* Task prompt *
Type out each entry exactly.

Collected data:
━━━━━━━━━━━━━━━━━━━━

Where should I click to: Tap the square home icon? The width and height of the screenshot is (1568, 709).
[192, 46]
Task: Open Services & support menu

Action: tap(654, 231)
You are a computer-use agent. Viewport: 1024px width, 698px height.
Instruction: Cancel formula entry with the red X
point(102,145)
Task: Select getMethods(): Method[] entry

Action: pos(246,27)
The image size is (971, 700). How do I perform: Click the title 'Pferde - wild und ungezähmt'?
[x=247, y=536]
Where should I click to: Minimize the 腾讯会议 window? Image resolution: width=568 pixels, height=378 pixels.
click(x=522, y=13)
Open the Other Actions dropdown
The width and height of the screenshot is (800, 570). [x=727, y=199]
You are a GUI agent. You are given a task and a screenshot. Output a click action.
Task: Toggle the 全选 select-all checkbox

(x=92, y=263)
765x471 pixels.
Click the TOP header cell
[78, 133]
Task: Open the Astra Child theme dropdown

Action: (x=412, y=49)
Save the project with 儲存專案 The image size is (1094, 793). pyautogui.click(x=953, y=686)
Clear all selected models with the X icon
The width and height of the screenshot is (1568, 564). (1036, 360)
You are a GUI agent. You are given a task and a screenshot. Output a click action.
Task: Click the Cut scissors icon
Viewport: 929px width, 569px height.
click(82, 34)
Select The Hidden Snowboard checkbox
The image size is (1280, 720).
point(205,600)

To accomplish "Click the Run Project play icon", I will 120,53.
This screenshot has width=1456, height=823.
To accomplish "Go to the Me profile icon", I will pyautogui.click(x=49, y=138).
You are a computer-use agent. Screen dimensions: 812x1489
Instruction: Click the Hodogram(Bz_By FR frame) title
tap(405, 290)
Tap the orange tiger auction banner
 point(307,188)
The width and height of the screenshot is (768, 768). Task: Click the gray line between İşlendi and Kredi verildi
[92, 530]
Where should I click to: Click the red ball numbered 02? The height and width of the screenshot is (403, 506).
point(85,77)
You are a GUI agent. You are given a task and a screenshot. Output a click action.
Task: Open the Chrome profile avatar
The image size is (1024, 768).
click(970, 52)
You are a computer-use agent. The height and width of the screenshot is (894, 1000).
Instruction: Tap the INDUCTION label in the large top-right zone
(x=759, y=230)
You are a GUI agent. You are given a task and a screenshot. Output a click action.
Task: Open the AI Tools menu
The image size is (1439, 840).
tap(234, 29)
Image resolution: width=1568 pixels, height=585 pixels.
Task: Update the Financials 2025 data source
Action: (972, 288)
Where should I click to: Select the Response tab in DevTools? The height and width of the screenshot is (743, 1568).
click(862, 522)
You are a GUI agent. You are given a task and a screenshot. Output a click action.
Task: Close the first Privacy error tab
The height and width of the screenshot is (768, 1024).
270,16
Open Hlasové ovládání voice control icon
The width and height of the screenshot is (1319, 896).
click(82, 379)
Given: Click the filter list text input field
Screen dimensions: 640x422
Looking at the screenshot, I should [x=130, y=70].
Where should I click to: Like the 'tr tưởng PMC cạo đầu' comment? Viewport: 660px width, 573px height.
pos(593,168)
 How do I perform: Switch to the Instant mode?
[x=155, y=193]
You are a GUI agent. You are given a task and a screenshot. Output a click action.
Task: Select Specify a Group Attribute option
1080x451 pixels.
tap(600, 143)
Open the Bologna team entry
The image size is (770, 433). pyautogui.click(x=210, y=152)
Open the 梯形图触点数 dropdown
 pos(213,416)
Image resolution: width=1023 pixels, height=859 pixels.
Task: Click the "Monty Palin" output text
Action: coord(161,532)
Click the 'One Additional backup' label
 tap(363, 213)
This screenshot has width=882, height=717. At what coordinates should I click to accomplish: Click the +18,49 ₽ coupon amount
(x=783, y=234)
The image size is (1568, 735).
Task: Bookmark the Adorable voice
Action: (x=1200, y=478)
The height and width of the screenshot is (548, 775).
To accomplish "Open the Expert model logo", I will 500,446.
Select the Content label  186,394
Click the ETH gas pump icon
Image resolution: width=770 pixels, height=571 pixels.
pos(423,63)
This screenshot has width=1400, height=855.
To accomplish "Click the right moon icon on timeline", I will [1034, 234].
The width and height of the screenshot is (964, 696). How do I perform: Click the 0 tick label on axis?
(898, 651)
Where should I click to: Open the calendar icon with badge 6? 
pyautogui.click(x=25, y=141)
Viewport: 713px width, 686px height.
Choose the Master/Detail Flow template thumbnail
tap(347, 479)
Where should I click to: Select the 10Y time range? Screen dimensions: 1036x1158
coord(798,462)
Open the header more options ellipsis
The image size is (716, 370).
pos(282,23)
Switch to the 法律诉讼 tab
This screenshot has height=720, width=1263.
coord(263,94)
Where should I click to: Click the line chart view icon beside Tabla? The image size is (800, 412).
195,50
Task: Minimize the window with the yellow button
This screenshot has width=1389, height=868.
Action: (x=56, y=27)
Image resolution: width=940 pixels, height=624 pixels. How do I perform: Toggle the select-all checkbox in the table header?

━━━━━━━━━━━━━━━━━━━━

* Exercise result *
Where should I click to: Tap the square home icon? The width and height of the screenshot is (1568, 709).
[192, 46]
Task: Open Services & support menu

Action: tap(654, 231)
You are a computer-use agent. Viewport: 1024px width, 698px height.
Instruction: Cancel formula entry with the red X
point(102,145)
Task: Select getMethods(): Method[] entry

Action: pos(246,27)
The image size is (971, 700). How do I perform: Click the title 'Pferde - wild und ungezähmt'?
[x=247, y=536]
Where should I click to: Minimize the 腾讯会议 window? Image resolution: width=568 pixels, height=378 pixels.
click(x=522, y=13)
Open the Other Actions dropdown
The width and height of the screenshot is (800, 570). [x=727, y=199]
You are a GUI agent. You are given a task and a screenshot. Output a click action.
Task: Toggle the 全选 select-all checkbox

(x=92, y=263)
765x471 pixels.
Click the TOP header cell
[78, 133]
Task: Open the Astra Child theme dropdown

Action: (x=412, y=49)
Save the project with 儲存專案 The image size is (1094, 793). pyautogui.click(x=953, y=686)
Clear all selected models with the X icon
The width and height of the screenshot is (1568, 564). (1036, 360)
You are a GUI agent. You are given a task and a screenshot. Output a click action.
Task: Click the Cut scissors icon
Viewport: 929px width, 569px height.
click(82, 34)
Select The Hidden Snowboard checkbox
The image size is (1280, 720).
point(205,600)

To accomplish "Click the Run Project play icon", I will 120,53.
This screenshot has width=1456, height=823.
To accomplish "Go to the Me profile icon", I will pyautogui.click(x=49, y=138).
You are a computer-use agent. Screen dimensions: 812x1489
Instruction: Click the Hodogram(Bz_By FR frame) title
tap(405, 290)
Tap the orange tiger auction banner
 point(307,188)
The width and height of the screenshot is (768, 768). Task: Click the gray line between İşlendi and Kredi verildi
[92, 530]
Where should I click to: Click the red ball numbered 02? The height and width of the screenshot is (403, 506).
point(85,77)
You are a GUI agent. You are given a task and a screenshot. Output a click action.
Task: Open the Chrome profile avatar
The image size is (1024, 768).
click(970, 52)
You are a computer-use agent. The height and width of the screenshot is (894, 1000).
Instruction: Tap the INDUCTION label in the large top-right zone
(x=759, y=230)
You are a GUI agent. You are given a task and a screenshot. Output a click action.
Task: Open the AI Tools menu
The image size is (1439, 840).
tap(234, 29)
Image resolution: width=1568 pixels, height=585 pixels.
Task: Update the Financials 2025 data source
Action: (972, 288)
Where should I click to: Select the Response tab in DevTools? The height and width of the screenshot is (743, 1568).
click(862, 522)
You are a GUI agent. You are given a task and a screenshot. Output a click action.
Task: Close the first Privacy error tab
The height and width of the screenshot is (768, 1024).
270,16
Open Hlasové ovládání voice control icon
The width and height of the screenshot is (1319, 896).
click(82, 379)
Given: Click the filter list text input field
Screen dimensions: 640x422
Looking at the screenshot, I should [x=130, y=70].
Where should I click to: Like the 'tr tưởng PMC cạo đầu' comment? Viewport: 660px width, 573px height.
pos(593,168)
 How do I perform: Switch to the Instant mode?
[x=155, y=193]
You are a GUI agent. You are given a task and a screenshot. Output a click action.
Task: Select Specify a Group Attribute option
1080x451 pixels.
tap(600, 143)
Open the Bologna team entry
The image size is (770, 433). pyautogui.click(x=210, y=152)
Open the 梯形图触点数 dropdown
 pos(213,416)
Image resolution: width=1023 pixels, height=859 pixels.
Task: Click the "Monty Palin" output text
Action: coord(161,532)
Click the 'One Additional backup' label
 tap(363, 213)
This screenshot has width=882, height=717. At what coordinates should I click to accomplish: Click the +18,49 ₽ coupon amount
(x=783, y=234)
The image size is (1568, 735).
Task: Bookmark the Adorable voice
Action: (x=1200, y=478)
The height and width of the screenshot is (548, 775).
To accomplish "Open the Expert model logo", I will 500,446.
Select the Content label  186,394
Click the ETH gas pump icon
Image resolution: width=770 pixels, height=571 pixels.
pos(423,63)
This screenshot has width=1400, height=855.
To accomplish "Click the right moon icon on timeline", I will [1034, 234].
The width and height of the screenshot is (964, 696). How do I perform: Click the 0 tick label on axis?
(898, 651)
Where should I click to: Open the calendar icon with badge 6? 
pyautogui.click(x=25, y=141)
Viewport: 713px width, 686px height.
Choose the Master/Detail Flow template thumbnail
tap(347, 479)
Where should I click to: Select the 10Y time range? Screen dimensions: 1036x1158
coord(798,462)
Open the header more options ellipsis
The image size is (716, 370).
pos(282,23)
Switch to the 法律诉讼 tab
This screenshot has height=720, width=1263.
coord(263,94)
Where should I click to: Click the line chart view icon beside Tabla? The image size is (800, 412).
195,50
Task: Minimize the window with the yellow button
This screenshot has width=1389, height=868.
Action: (x=56, y=27)
Image resolution: width=940 pixels, height=624 pixels. How do I perform: Toggle the select-all checkbox in the table header?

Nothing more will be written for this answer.